Frank Winter was a lumber baron who owned sawmills and lumber interests in Palermo. According to the book “The Maine Two-Footers” by Linwood Moody, his grand schemes were brought to a halt by the great Depression and his death in 1936.

The wreckage of his business was left to rot. The most famous relics were the two schooners, Hesper and Luther Little, which Winter bought to haul lumber south and return with coal. These were abandoned next to the pier in Wiscasset, where they became one of Maine’s most cherished reminders of the past.

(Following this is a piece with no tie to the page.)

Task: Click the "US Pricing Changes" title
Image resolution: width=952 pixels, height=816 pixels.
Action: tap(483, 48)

Less well known is little narrow gauge Engine No. 8, which derailed south of Whitefield.

Winter had purchased the Wiscasset, Waterville & Farmington Railroad to operate the land aspect of his coal-and-lumber scheme, but he abandoned the line after this derailment. Poor little Engine No. 8 sat with its nose in a ditch for years, slowly succumbing to rust and vandalism, until it disappeared in the scrap metal drives of World War II.

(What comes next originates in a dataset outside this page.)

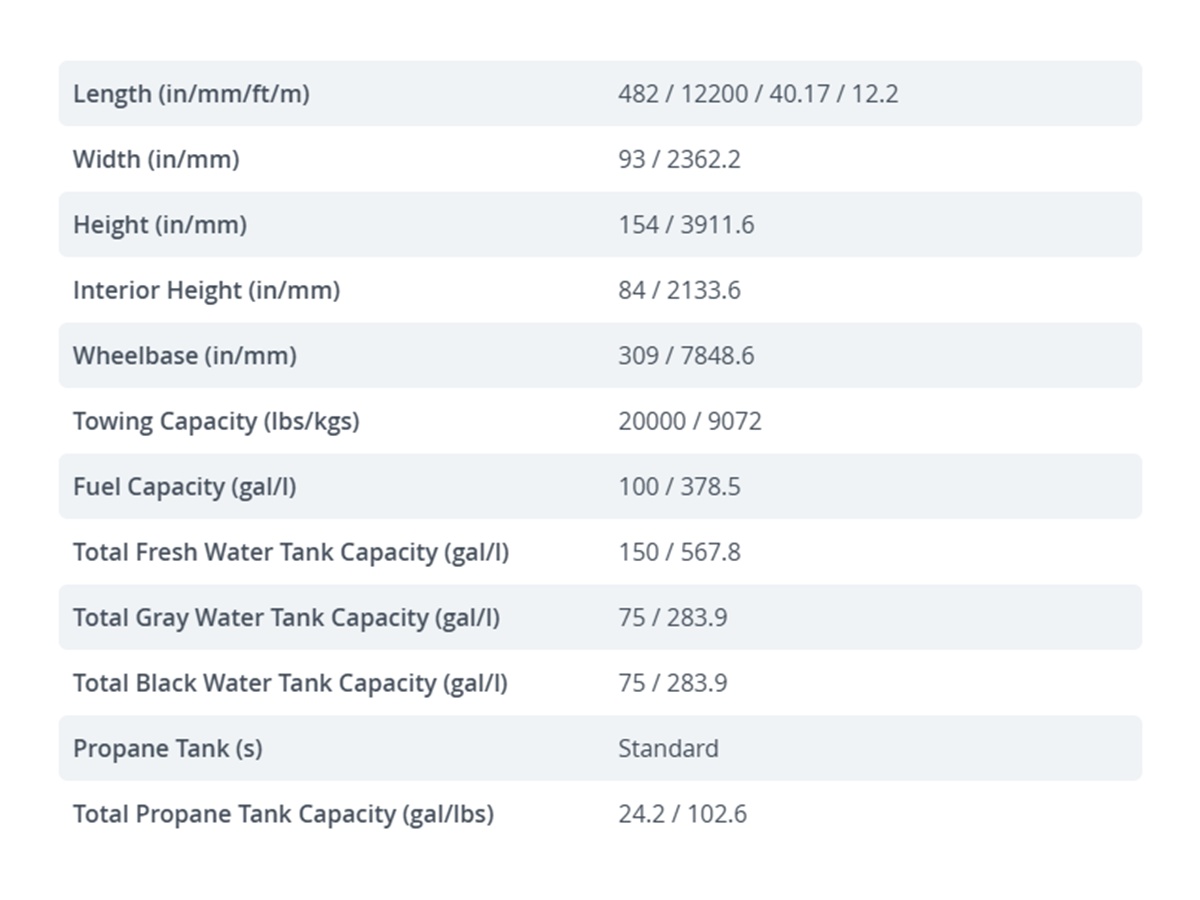Click the fuel value 100 / 378.5
This screenshot has height=900, width=1200.
[x=679, y=487]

The WW&W Railroad started out as the Wiscasset & Quebec, which was founded in 1854, but remained nothing but a grand dream for 40 years. Then in 1894, a narrow gauge rail went into construction, stretching ambitiously north from Wiscasset toward Quebec.

To quote Linwood Moody, “To say the Wiscasset & Quebec had grandiose dreams would be an understatement. To gullibly accept all the promises its promoters made would be an insult to our alleged intelligence.”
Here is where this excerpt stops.